Peer-review started: June 30, 2016
First decision: August 10, 2016
Revised: September 10, 2016
Accepted: November 1, 2016
Article in press: November 2, 2016
Published online: January 8, 2017
Processing time: 191 Days and 9.2 Hours
Hepatitis C virus (HCV) infects hepatocytes, polarized cells in the liver. Chronic HCV infection often leads to steatosis, fibrosis, cirrhosis and hepatocellular carcinoma, and it has been identified as the leading cause of liver transplantation worldwide. The HCV replication cycle is dependent on lipid metabolism and particularly an accumulation of lipid droplets in host cells. Phosphoinositides (PIs) are minor phospholipids enriched in different membranes and their levels are tightly regulated by specific PI kinases and phosphatases. PIs are implicated in a vast array of cellular responses that are central to morphogenesis, such as cytoskeletal changes, cytokinesis and the recruitment of downstream effectors to govern mechanisms involved in polarization and lumen formation. Important reviews of the literature identified phosphatidylinositol (PtdIns) 4-kinases, and their lipid products PtdIns(4)P, as critical regulators of the HCV life cycle. SH2-containing inositol polyphosphate 5-phosphatase (SHIP2), phosphoinositide 3-kinase (PI3K) and their lipid products PtdIns(3,4)P2 and PtdIns(3,4,5)P3, respectively, play an important role in the cell membrane and are key to the establishment of apicobasal polarity and lumen formation. In this review, we will focus on these new functions of PI3K and SHIP2, and their deregulation by HCV, causing a disruption of apicobasal polarity, actin organization and extracellular matrix assembly. Finally we will highlight the involvement of this pathway in the event of insulin resistance and nonalcoholic fatty liver disease related to HCV infection.
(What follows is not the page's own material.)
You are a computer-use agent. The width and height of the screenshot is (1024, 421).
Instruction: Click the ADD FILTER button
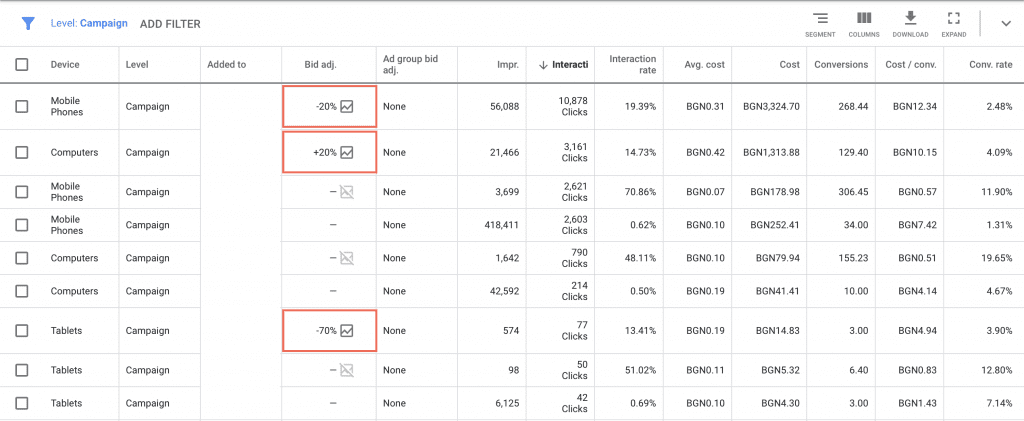pos(170,23)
Core tip: Chronic hepatitis C virus (HCV) infection leads to liver cirrhosis and cancer. HCV infection modulates the lipid metabolism. Phosphoinositides are minor phospholipids that are also modified by HCV infection. phosphatidylinositol (PtdIns)(3,4,5)P3 is mainly formed by phosphoinositide 3-kinase (PI3K), and can be dephosphorylated by SH2-containing inositol polyphosphate 5-phosphatase (SHIP2) to generate PtdIns(3,4)P2. In this review, we will discuss the effects of SHIP2 and PI3K on the formation of cell polarity and how their expression and activation are modulated by HCV infection, leading to the disruption of cell polarity. This pathway is also discussed in the event of insulin resistance and nonalcoholic fatty liver disease related to HCV infection.